* **Exercise**: Below are lines of data; restate word for word those running from the line containing "Task: Click 'Georgetown" to the line containing "Select the Multiline Text 'A' tool", inclusive, and no others.

Dataset excerpts:
+ + + + + + +

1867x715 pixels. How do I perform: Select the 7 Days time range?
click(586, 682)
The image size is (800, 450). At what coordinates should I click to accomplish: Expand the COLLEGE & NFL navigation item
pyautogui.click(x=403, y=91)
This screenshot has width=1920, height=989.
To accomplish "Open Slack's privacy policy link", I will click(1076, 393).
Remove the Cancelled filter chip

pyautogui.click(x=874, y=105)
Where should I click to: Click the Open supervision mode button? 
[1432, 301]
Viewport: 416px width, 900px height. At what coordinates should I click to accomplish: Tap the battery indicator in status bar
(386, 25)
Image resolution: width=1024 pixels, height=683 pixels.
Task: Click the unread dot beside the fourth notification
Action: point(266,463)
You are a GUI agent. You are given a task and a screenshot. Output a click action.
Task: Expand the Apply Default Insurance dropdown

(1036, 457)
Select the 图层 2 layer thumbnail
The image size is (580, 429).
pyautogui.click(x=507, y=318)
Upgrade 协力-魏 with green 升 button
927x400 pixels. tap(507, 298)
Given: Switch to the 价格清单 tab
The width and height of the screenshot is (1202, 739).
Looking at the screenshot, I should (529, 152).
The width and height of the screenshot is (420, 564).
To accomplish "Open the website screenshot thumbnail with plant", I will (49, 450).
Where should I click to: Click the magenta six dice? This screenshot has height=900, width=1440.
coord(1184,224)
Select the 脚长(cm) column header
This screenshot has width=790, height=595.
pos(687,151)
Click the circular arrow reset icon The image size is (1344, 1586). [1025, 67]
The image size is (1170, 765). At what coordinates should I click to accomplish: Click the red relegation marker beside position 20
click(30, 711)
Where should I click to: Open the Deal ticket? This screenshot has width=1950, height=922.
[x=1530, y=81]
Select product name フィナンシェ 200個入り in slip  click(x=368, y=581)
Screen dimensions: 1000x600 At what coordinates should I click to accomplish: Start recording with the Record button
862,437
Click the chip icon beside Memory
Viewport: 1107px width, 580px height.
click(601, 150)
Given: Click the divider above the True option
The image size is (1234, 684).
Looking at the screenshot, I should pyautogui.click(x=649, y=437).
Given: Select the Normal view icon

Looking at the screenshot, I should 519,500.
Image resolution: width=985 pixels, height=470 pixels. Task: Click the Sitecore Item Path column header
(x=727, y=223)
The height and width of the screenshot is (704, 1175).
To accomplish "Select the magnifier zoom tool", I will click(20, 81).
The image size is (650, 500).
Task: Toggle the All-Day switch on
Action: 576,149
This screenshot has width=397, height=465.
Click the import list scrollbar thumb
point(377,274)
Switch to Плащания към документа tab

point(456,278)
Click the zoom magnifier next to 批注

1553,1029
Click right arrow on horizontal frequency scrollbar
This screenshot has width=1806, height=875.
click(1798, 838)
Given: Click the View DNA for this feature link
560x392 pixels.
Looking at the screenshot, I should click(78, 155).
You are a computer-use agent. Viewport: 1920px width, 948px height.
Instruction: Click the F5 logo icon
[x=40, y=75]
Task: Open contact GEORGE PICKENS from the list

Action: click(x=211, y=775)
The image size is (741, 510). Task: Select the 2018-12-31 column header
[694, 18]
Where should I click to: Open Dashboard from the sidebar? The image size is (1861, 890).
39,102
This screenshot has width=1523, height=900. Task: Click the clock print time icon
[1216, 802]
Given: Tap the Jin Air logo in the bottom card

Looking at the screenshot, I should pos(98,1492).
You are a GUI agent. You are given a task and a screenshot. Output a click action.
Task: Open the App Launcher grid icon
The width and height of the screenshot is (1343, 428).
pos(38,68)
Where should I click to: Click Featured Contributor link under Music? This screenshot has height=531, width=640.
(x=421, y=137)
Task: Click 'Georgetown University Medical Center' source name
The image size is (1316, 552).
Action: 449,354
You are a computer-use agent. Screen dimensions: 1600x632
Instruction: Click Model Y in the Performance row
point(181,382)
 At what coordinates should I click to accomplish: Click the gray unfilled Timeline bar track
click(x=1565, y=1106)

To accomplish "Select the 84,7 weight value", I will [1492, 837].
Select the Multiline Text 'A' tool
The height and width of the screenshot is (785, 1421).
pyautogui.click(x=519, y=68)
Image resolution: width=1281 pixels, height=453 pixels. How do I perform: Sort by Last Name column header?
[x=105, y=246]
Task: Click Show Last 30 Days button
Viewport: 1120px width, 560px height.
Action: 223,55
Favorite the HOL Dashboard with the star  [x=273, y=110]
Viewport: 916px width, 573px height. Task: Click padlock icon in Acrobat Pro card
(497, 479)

+ + + + + + +

* **Exercise answer**:
Task: Click 'Georgetown University Medical Center' source name
The image size is (1316, 552).
Action: 449,354
You are a computer-use agent. Screen dimensions: 1600x632
Instruction: Click Model Y in the Performance row
point(181,382)
 At what coordinates should I click to accomplish: Click the gray unfilled Timeline bar track
click(x=1565, y=1106)

To accomplish "Select the 84,7 weight value", I will [1492, 837].
Select the Multiline Text 'A' tool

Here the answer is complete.